Ce nouveau documentaire de J.B. Thoret, infatigable et passionnant passeur du cinéma du Nouvel Hollywood, poursuit la forme hybride et émouvante qu'il avait déjà esquissée dans We Blew It, sorti en 2016 : une interrogation sur l'héritage de l'âge d'or d'un certain cinéma américain couplée à une veine documentaire soucieuse d'entendre les sans-voix d'une Amérique que ce cinéma avait su magnifier. Si We Blew It se centrait sur le sud des USA, l'éléctorat trumpiste et ce qu'il restait du rêve incarné par la génération du Nouvel Hollywood toute entière (son titre reprenant une célèbre réplique d'Easy Rider), ce nouvel opus associe méditation sur la figure de Cimino et témoignage d'une autre Amérique, plus au nord et plus ouvrière. D'un documentaire à l'autre, Thoret passe ainsi des couleurs chaudes à la Peckinpah aux couleurs froides et septentrionales de Cimino.

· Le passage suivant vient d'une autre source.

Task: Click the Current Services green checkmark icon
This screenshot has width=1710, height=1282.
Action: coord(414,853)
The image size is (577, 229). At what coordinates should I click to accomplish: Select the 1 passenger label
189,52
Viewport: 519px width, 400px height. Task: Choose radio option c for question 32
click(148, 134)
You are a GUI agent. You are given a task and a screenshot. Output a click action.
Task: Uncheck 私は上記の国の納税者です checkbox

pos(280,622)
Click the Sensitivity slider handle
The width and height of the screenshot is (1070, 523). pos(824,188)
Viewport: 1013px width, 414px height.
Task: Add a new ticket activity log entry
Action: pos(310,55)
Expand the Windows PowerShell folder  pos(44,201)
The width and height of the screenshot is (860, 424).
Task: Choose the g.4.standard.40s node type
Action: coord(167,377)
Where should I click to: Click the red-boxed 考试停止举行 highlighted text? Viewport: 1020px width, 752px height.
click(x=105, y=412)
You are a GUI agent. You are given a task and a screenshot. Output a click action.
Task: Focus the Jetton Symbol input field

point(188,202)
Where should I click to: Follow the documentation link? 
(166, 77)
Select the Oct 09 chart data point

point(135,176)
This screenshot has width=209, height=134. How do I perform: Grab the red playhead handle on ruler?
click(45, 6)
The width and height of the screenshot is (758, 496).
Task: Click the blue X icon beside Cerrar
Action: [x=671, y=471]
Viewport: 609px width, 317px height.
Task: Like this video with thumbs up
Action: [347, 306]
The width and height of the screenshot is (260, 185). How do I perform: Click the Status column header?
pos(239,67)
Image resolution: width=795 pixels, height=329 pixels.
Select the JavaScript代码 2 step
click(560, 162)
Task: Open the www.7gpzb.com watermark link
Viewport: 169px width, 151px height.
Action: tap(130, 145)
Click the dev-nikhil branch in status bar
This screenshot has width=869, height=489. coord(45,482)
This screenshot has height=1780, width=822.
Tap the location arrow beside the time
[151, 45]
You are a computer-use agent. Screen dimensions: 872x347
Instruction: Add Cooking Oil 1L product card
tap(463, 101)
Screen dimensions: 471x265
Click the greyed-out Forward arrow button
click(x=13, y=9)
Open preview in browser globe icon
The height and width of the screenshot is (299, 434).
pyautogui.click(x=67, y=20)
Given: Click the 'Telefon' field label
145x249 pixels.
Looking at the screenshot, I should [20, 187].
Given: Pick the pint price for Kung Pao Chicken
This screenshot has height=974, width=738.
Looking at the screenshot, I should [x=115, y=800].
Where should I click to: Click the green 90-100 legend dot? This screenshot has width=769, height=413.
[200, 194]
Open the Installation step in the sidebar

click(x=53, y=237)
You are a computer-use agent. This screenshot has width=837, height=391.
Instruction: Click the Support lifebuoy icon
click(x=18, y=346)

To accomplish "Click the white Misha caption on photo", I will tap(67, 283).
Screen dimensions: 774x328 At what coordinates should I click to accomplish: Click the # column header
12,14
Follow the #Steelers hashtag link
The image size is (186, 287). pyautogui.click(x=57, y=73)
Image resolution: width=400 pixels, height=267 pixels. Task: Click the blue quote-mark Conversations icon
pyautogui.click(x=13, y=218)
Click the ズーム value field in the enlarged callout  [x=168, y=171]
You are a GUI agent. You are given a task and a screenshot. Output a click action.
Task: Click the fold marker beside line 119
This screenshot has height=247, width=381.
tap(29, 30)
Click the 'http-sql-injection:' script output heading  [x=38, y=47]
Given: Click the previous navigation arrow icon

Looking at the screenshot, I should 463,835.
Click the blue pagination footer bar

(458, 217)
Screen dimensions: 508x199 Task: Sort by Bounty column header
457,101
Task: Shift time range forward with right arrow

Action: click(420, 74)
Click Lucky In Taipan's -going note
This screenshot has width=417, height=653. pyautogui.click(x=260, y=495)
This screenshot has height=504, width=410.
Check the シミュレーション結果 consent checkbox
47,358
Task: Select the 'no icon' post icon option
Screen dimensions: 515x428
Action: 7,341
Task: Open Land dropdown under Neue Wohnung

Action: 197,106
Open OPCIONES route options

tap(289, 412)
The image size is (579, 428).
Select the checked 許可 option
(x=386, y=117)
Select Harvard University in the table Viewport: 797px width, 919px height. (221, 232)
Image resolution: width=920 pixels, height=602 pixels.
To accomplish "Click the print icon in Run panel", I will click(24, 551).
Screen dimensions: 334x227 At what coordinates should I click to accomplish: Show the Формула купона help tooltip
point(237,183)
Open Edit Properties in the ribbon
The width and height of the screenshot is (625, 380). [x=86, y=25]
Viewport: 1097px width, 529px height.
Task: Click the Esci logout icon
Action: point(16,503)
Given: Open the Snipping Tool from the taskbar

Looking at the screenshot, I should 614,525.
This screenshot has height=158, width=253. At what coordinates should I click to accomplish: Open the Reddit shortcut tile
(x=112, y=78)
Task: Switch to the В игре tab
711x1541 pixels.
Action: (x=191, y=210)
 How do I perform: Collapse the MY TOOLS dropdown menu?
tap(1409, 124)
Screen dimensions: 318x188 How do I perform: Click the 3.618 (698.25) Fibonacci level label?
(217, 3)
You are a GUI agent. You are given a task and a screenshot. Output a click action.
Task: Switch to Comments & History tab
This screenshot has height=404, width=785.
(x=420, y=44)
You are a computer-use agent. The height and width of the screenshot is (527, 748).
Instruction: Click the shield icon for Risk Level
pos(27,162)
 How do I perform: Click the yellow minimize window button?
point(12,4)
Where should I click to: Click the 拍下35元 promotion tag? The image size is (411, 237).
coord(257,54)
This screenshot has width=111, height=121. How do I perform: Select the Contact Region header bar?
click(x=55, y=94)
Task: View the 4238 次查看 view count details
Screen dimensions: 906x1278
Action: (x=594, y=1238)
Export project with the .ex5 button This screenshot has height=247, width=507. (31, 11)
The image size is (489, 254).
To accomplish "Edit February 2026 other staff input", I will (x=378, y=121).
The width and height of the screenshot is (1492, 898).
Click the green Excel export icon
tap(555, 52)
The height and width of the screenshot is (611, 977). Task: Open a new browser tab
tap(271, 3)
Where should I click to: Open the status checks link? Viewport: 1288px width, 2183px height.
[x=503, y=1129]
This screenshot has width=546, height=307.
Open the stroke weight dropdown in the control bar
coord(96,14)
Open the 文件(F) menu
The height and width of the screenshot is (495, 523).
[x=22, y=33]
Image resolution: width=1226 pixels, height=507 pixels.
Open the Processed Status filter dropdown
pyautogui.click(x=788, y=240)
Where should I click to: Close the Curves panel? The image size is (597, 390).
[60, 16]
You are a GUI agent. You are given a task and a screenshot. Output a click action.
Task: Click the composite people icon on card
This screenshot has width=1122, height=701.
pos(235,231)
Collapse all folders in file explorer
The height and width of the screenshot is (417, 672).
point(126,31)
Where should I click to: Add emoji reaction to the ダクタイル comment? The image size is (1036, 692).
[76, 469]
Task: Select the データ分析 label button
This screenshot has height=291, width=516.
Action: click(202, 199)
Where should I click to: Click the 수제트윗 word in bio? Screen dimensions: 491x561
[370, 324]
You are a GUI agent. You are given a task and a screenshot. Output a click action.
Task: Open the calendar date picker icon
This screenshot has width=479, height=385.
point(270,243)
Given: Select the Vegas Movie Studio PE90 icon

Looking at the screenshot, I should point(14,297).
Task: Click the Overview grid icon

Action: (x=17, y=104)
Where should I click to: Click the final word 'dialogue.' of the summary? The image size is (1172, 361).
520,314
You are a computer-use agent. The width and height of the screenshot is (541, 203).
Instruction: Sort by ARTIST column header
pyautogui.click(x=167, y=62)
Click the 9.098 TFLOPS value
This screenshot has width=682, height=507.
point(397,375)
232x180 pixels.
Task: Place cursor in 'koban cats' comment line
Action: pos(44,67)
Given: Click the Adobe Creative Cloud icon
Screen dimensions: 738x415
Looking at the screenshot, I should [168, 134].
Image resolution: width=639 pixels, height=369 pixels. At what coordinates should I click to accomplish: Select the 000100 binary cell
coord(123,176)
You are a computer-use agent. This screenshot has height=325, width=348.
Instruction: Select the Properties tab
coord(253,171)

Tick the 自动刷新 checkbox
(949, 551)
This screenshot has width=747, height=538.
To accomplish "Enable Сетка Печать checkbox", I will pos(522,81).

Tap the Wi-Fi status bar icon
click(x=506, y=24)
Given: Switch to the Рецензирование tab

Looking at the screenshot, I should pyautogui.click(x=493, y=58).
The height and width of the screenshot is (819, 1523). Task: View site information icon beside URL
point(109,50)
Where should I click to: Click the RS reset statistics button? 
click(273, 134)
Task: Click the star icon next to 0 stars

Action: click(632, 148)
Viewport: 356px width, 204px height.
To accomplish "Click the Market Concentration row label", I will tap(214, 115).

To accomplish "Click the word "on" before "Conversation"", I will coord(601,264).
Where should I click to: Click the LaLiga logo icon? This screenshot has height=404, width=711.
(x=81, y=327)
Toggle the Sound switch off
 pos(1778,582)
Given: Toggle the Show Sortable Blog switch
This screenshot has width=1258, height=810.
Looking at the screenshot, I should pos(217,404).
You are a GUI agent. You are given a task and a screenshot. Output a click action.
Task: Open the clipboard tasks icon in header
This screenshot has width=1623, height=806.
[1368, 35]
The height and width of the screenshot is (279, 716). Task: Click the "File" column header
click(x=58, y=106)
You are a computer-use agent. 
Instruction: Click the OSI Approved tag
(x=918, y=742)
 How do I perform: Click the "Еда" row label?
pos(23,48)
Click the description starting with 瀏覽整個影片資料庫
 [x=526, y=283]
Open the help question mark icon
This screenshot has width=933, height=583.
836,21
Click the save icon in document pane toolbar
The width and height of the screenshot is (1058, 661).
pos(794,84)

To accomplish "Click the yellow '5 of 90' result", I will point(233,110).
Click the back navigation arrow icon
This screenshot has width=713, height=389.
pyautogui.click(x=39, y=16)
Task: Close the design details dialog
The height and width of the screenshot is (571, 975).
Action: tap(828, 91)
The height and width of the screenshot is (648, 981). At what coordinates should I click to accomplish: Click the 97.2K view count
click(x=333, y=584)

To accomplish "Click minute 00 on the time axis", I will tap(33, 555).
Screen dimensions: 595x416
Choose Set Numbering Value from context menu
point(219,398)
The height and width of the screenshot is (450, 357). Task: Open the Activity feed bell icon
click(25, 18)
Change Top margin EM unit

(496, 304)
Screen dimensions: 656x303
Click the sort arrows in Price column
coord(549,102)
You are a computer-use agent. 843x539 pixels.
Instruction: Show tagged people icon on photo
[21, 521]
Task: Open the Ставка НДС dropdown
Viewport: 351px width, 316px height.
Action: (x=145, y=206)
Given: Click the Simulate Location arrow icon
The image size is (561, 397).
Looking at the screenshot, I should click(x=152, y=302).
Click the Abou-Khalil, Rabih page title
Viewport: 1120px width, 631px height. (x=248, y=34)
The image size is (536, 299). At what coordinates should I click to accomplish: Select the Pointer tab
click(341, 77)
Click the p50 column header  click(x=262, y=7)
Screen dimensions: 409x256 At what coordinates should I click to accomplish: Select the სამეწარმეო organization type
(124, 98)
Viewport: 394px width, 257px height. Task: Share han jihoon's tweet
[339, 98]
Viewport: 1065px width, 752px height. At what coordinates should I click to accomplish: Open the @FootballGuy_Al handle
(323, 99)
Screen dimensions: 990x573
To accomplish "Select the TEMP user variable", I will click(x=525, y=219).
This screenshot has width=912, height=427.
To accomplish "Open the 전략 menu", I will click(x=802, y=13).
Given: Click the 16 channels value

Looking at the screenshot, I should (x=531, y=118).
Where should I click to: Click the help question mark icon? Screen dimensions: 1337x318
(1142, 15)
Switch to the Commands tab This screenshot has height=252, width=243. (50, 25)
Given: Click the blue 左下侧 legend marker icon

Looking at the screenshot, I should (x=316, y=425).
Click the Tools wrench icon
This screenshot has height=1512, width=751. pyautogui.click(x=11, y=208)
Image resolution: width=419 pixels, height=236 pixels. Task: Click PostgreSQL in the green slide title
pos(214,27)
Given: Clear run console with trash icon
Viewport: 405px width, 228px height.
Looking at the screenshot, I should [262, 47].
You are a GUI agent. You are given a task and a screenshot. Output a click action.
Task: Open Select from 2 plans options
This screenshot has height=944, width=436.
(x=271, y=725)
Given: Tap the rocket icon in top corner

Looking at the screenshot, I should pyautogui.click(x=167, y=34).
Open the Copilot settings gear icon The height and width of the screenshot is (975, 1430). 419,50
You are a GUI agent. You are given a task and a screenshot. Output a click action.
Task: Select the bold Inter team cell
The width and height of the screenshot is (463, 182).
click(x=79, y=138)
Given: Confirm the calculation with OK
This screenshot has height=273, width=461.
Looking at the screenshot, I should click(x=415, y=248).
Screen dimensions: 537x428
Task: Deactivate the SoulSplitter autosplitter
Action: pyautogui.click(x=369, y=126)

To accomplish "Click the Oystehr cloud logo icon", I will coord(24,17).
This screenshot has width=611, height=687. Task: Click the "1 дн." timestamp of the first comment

Le changement de focale permet d'éviter ce qui constituait selon moi un des écueils dans We Blew It : le film est plus précis, le propos est plus resserré, bien que, si Cimino donne son titre au film, le documentaire soit loin d'être un énième portrait monographique. Le réalisateur n'est évoqué qu'au bout d'un tiers de film et de manière progressive et nuancée. Le premier tiers se consacre à ce qu'est devenu Mingo Junction, le village de l'Ohio que l'on voit au début et à la fin de Voyage au bout de l'enfer, ainsi que ses habitants pour qui ce tournage a constitué quelques semaines mémorables. Le film de Cimino est pour eux semblable à une madeleine de Proust, marqueur d'un temps avant la désindustrialisation et la mort lente de leur ville. Leurs témoignages, poignants, illustrent le décloisonnement entre le cinéma et la vie auquel réfléchit Thoret : si Deer Hunter est pour beaucoup avant tout un chef d'œuvre académique, il peut être aussi le fragment d'une vie passée, renvoyer à une époque historique bien réelle, celle du plein emploi, d'une vie laborieuse mais heureuse. Pour Thoret, parler de cinéma américain et surtout de celui de Cimino, cinéaste hanté par John Ford et la question de comment faire société en Amérique, c'est ainsi et avant tout parler de l'Amérique elle-même, parler des anonymes, figurants ou techniciens sans lesquels le cinéma n'aurait pas pu se faire. D'où cette stricte continuité entre les entretiens de la première partie, sibérienne, dans l'Ohio et ceux de grandes figures hollywoodiennes dans la seconde (Stone, Tarantino), filmés tous de la même manière pour évoquer Cimino, ses films, une certaine Amérique : témoignages multiples et tous valables sur un homme-fantôme, insaisissable, en quête d'un mirage et mirage lui-même.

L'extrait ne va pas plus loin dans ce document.